The problem | Please restate, exactly as they appear, only the lines from the one that contains "Where should I click to: Switch" to the final line of the entries, with no pictures.

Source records
********************
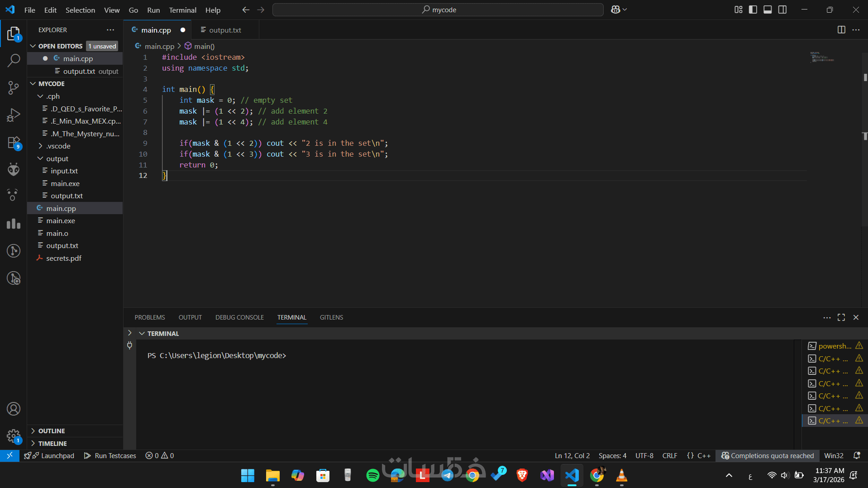Toggle the secondary side bar

pos(782,10)
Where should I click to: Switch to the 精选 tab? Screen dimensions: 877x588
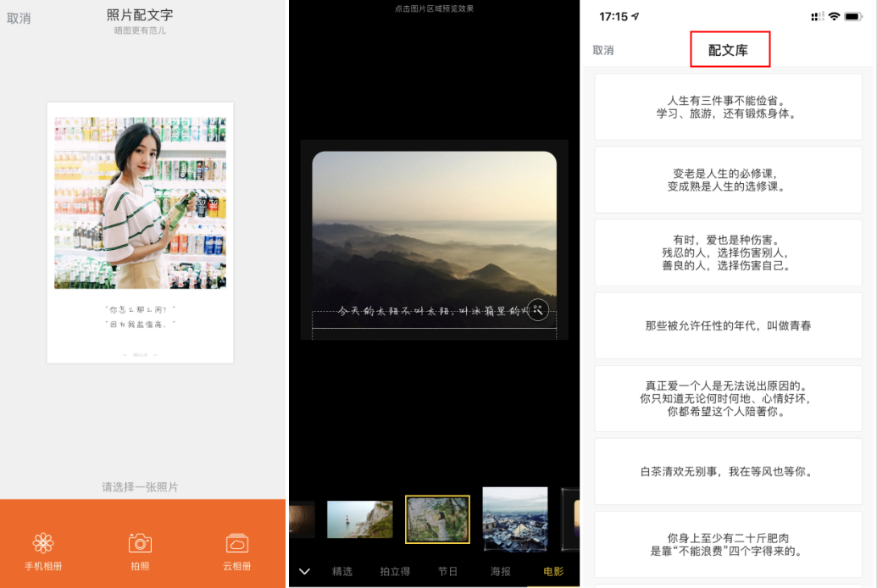coord(342,572)
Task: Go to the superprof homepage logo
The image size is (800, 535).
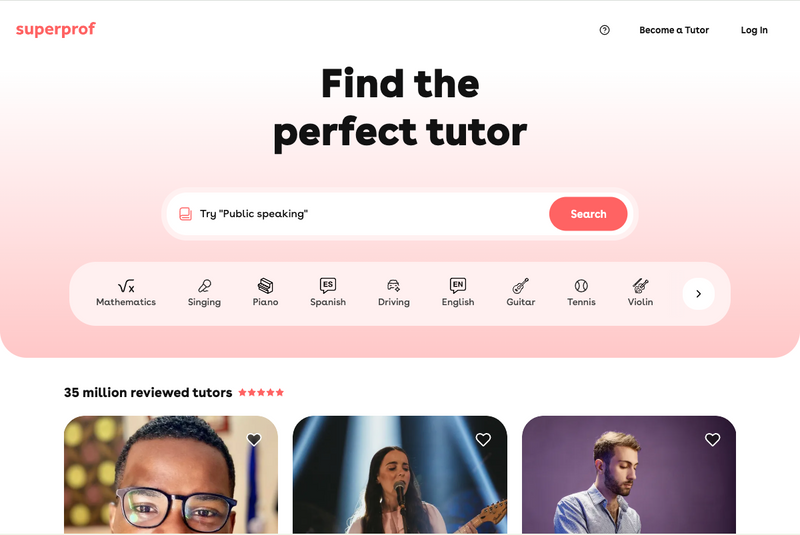Action: pos(56,29)

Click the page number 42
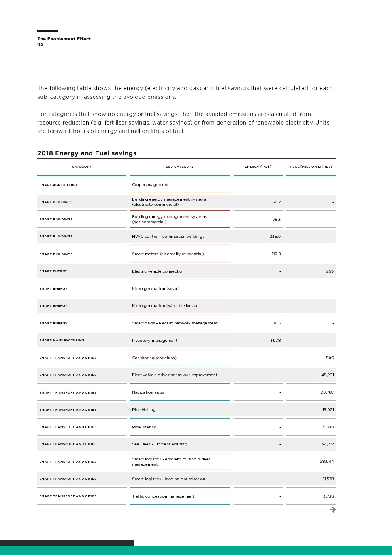coord(40,45)
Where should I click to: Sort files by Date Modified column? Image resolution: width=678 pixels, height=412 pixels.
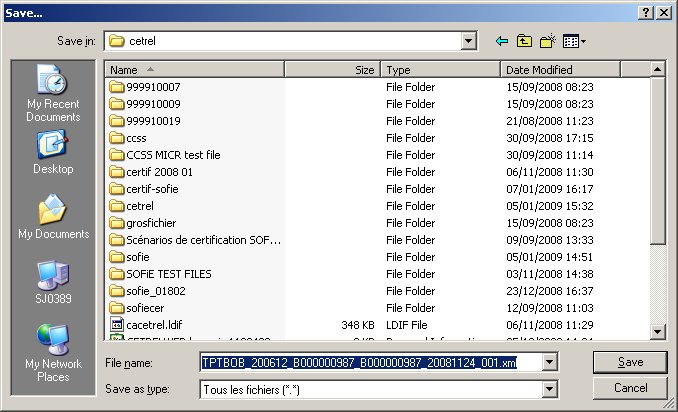(x=575, y=70)
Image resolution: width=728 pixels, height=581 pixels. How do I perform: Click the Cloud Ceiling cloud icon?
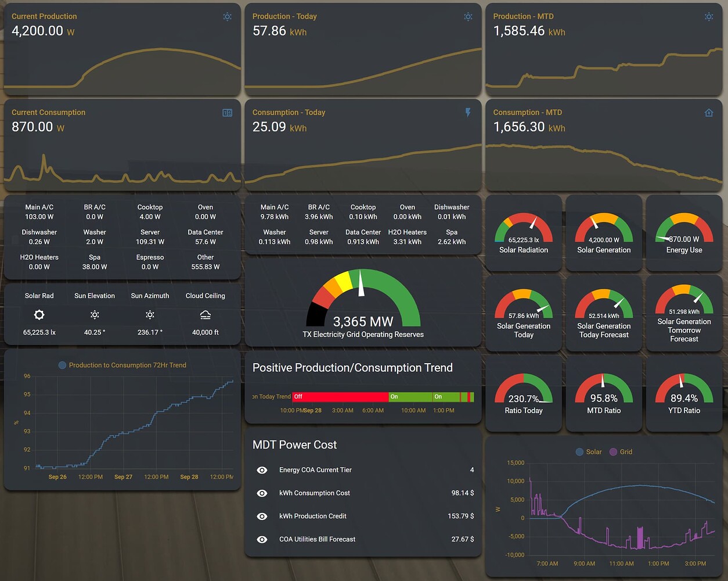tap(205, 314)
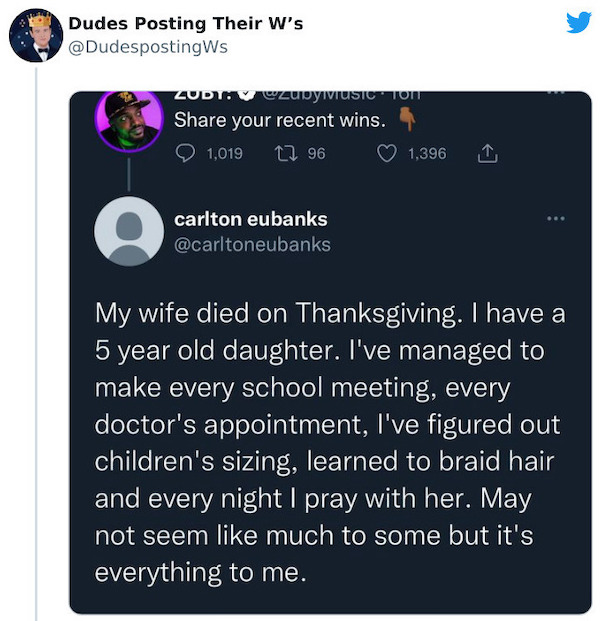The width and height of the screenshot is (600, 621).
Task: Open Dudes Posting Their W's crowned avatar
Action: pyautogui.click(x=36, y=34)
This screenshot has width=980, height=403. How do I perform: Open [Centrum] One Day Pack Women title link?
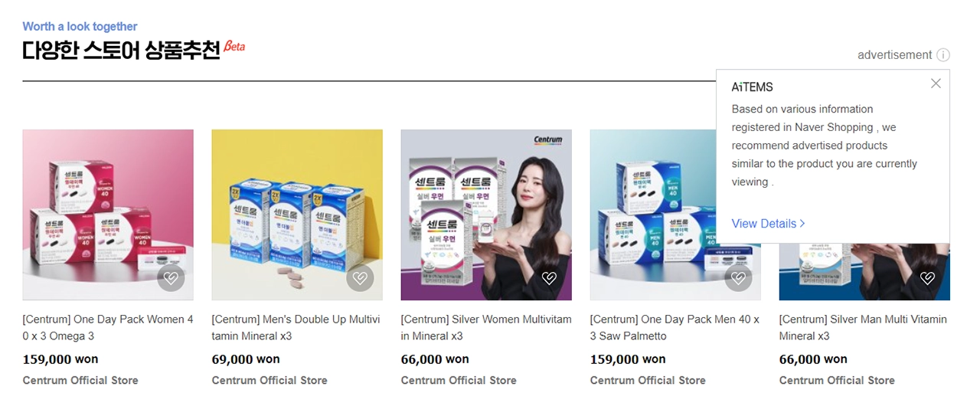(108, 328)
********************
Output |
Where should I click to: Switch to the 精选 tab? Screen dimensions: 877x588
coord(342,572)
Task: Go to the superprof homepage logo
The image size is (800, 535).
Action: pos(56,29)

Click the page number 42
coord(40,45)
Where should I click to: Sort files by Date Modified column? Image resolution: width=678 pixels, height=412 pixels.
(x=575, y=70)
Image resolution: width=728 pixels, height=581 pixels. How do I perform: Click the Cloud Ceiling cloud icon?
tap(205, 314)
The width and height of the screenshot is (600, 621).
Task: Open Dudes Posting Their W's crowned avatar
Action: pyautogui.click(x=36, y=34)
This screenshot has width=980, height=403. How do I perform: Open [Centrum] One Day Pack Women title link?
(108, 328)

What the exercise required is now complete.